Her slender, balanced proportions found her much work with lingerie brands - an "ultimate validation" of her femininity, she says - and she went on to model for clients including Macy's.
Crucially, moving to a new city as a new woman meant Miss Rocero could make new friends without disclosing any details of her old self.
"If someone had asked, I would have told them," she says. "It wasn't about passing as a woman, about 'nobody can tell.' It was about expressing my unique femininity."
She did make sure to inform men who she was in relationships with, which prompted mixed responses.
One man, upon being told, drove Miss Rocero home in silence before simply remarking that her "big knees" should have given her away.
Another much more serious boyfriend, however, reacted by hugging her and thanking her for her courage. That relationship later dissolved because the pair were at "different phases" in their lives.
It was a different, more recent boyfriend, who prompted her to share her story with the world as they sat on the beach in Mexico together.
After the TED talk, Miss Rocero co-founded Gender Proud; a global awareness campaign that fights for transgender rights. According to her, 89per cent of people in the US currently believe that transgender people deserve the same rights and legal protections as others.
Despite this encouraging statistic, Miss Rocero feels there is still a long way to go - something that parents of transgender children especially need to recognise.
"Having the space to self-identify with a gender we weren't born with is a conversation we should have with parents, with colleges, with friends.
"There is still a lot of work that needs to be done. Parents need to approach a child [during gender self-identity] with curiosity and openness."

Problem set:
**A.** According to the Rocero article, what did Miss Rocero co-found after the TED talk?
**B.** Reproduce everything in the Rocero article from "It was a different, more" down to "colleges, with friends.".

Information shown:
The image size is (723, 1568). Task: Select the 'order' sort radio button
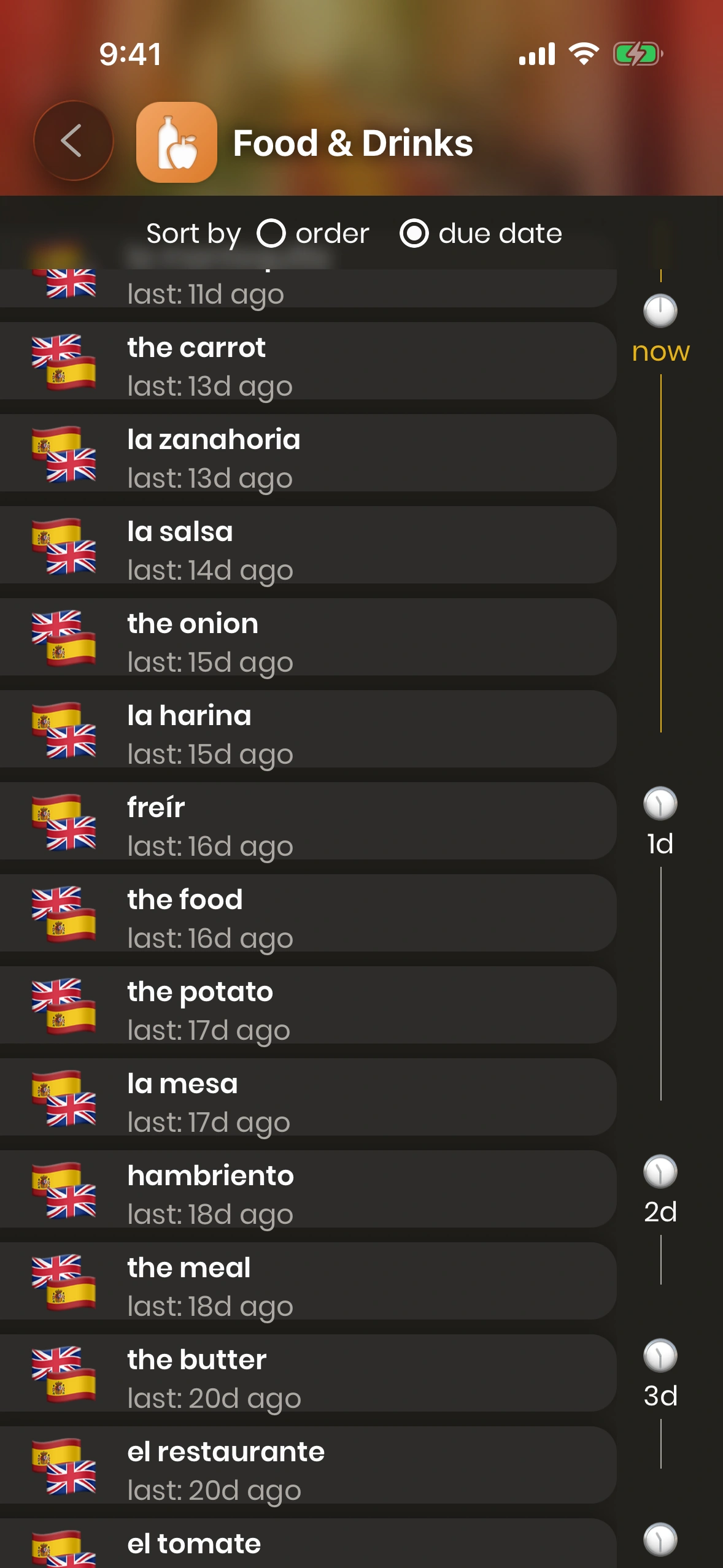point(271,234)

Task results:
**A.** Gender Proud, a global awareness campaign that fights for transgender rights.

**B.**
It was a different, more recent boyfriend, who prompted her to share her story with the world as they sat on the beach in Mexico together.
After the TED talk, Miss Rocero co-founded Gender Proud; a global awareness campaign that fights for transgender rights. According to her, 89per cent of people in the US currently believe that transgender people deserve the same rights and legal protections as others.
Despite this encouraging statistic, Miss Rocero feels there is still a long way to go - something that parents of transgender children especially need to recognise.
"Having the space to self-identify with a gender we weren't born with is a conversation we should have with parents, with colleges, with friends.